Cao Aihua, a sociology professor at Nankai University, noted that while many young people aren't opposed to love or marriage, they tend to prioritize academic and career development. "They're pragmatic," she said, "and place greater value on personal feelings and fulfillment."

Zhang from WUT noted a critical shortfall in China's education system: "We teach academic knowledge and professional skills, but we don't teach students how to be alone without feeling lonely, how to express emotions, or how to communicate in a relationship or family."

Chen Zhiyan, professor at the CAS Institute of Psychology, echoed that view. She suggests that topics related to marriage and family should be integrated into subjects like ethics, psychology, Chinese, and English throughout the entire education process, since "all texts carry values and ideas."

But experts caution that classroom instruction alone isn't enough.

"The development of attitudes toward love and marriage is a complex, multifaceted process shaped by various influences," said Zhang Jiangxing, director of the psychology center at Jinan University in Guangdong province. Compared to family upbringing and societal factors, classroom education can play an important but limited supporting role, he argued.

Still, even modest classroom interventions can make a difference. Student feedback suggests the message is getting through.
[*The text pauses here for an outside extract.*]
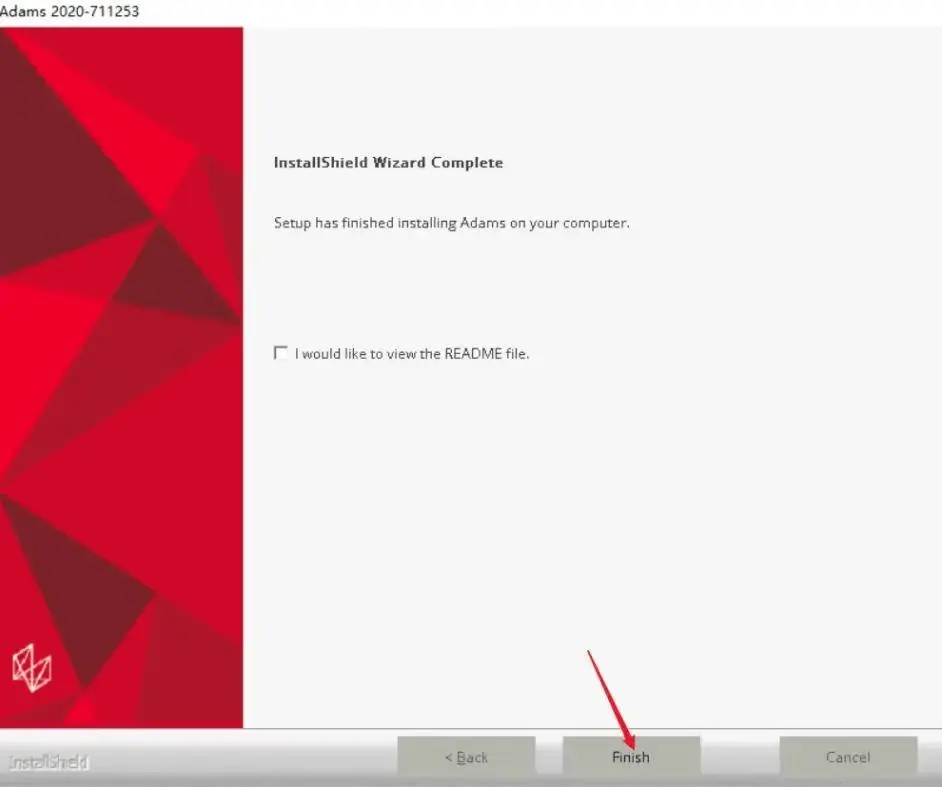The height and width of the screenshot is (787, 942).
Task: Click the red polygon banner image center
Action: (121, 377)
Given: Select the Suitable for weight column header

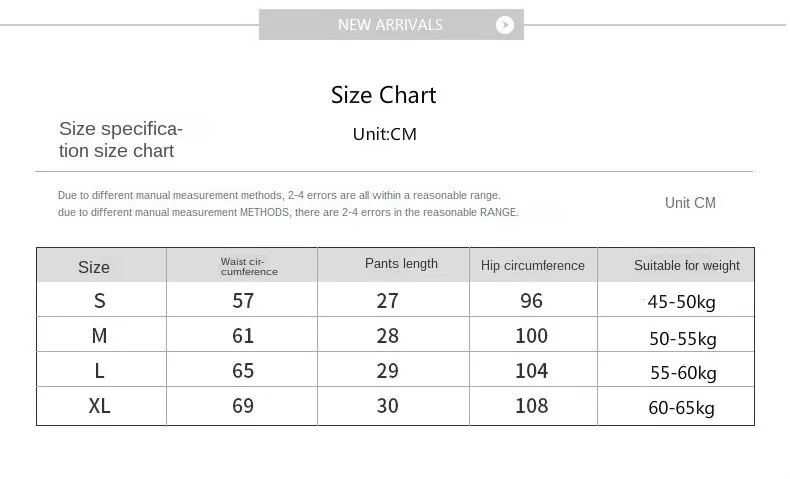Looking at the screenshot, I should [687, 265].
One married learner taking the course of Psychology of Love on the MOOC platform wrote: "I have been married for years, but this class made me realize how little I understood marriage. I have started listening more and arguing less."

Another posted, "Love is beautiful. But the most important thing is learning how to love yourself."

For WUT student Zou, that insight rings true. He's still learning how to navigate the emotional landscape of young adulthood -- but now with greater awareness.

"Dating is about finding someone you like and becoming a better version of yourself in the process," he said. And marriage? Zou smiled. "That's for the future. First, let's learn how to love."